Bringing it back to my Berkeley brain, I will take this opportunity to quote Nietzsche. I believe it was Twilight of the Idols in which said, in so many words, that the quality of our lives lies part and parcel with our ability to say yes, or no, to all of life’s offerings. Are you a yes-sayer, or a nay-sayer? Are you going to let your thoughts work for you, or against you? This is a very Judaic idea as well. We all have the ability to create heaven or hell here on Earth, with our thoughts and actions. The “joyous affirmation” of the world (sorry, I have no page numbers for you damn Millennials) colors our immediate experience and may, in fact, lead to the humbling realization that we are all, always, constantly in the process of “becoming” with the world.

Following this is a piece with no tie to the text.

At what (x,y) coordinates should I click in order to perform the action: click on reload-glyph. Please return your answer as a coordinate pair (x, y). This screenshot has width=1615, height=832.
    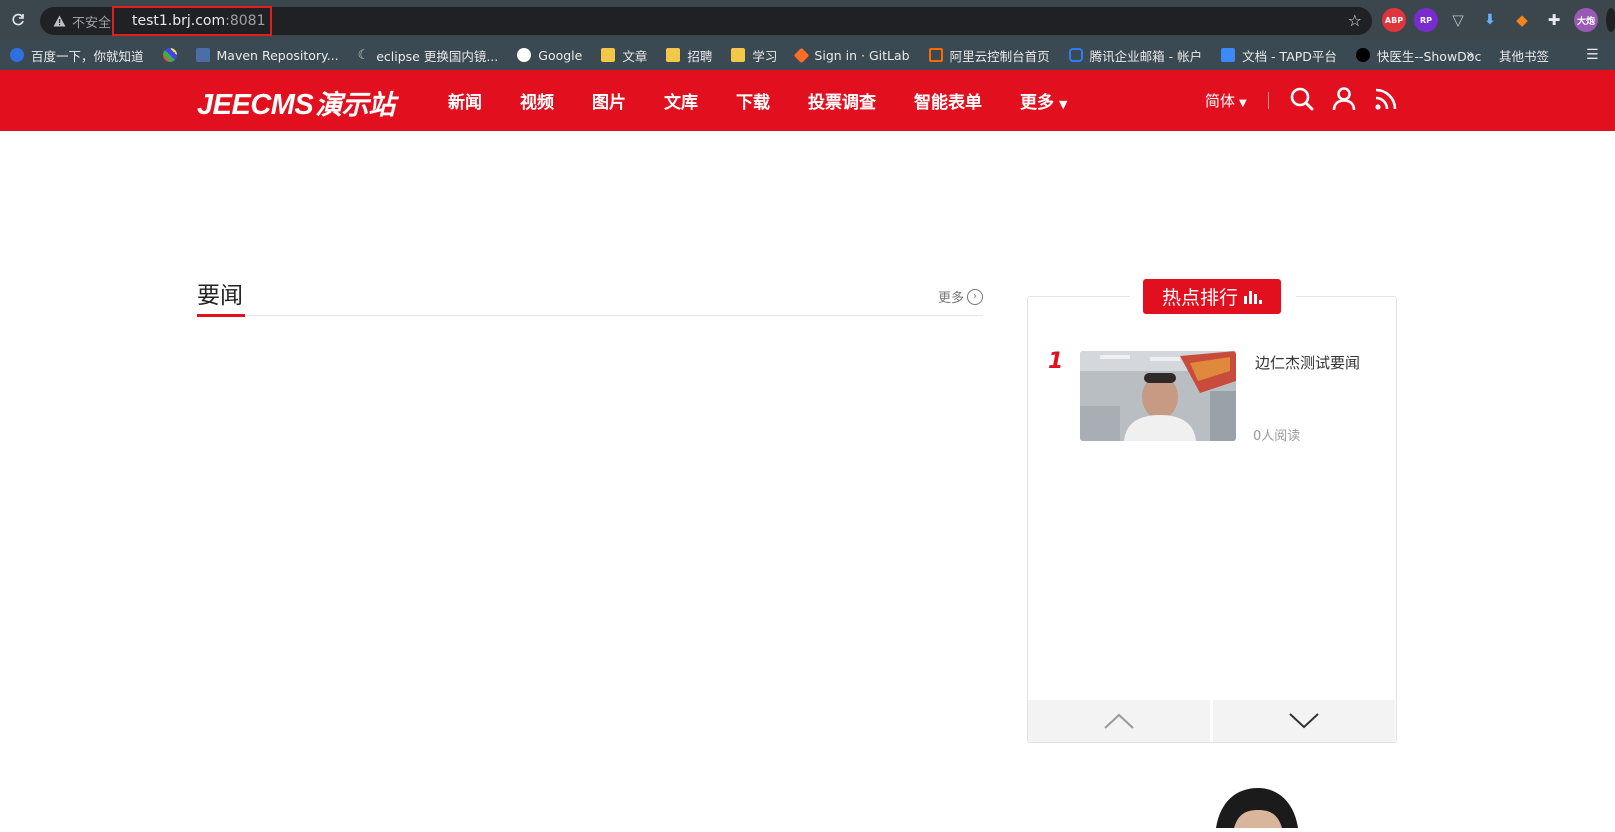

Zoloft has helped me grow up enough to realize that I want to choose “yes!” I want to operate from a place of love, and I can! My brain is stronger, more alive, and, interestingly, better equipped to experience real emotion. I forgot who said that “anxiety is the avoidance of suffering,” but it’s ironic because while that premise is true, anxiety actually leads directly to suffering. Zoloft has helped me to build the armor to exhale into actual suffering, and then…detach.

I still meditate. I still go to therapy when I can, and, of course, practice yoga. I still believe that we are spiritual beings having a human experience on this planet. But sometimes our genetic wiring can spiral out of control, and the benefits of these holistic approaches are difficult to fully enjoy without a little help from our friends (drugs) which, by the way, were created by man/woman, whom also happen to be creations of Gd/The Universe, etc. So it’s all good. And while the “Millennial Dilemma” still weights strong on my mind and I’m not entirely sure what my ultimate “passion” or voice is, I find myself excited to keep developing it, allowing the world to shape me now as much as I shape it.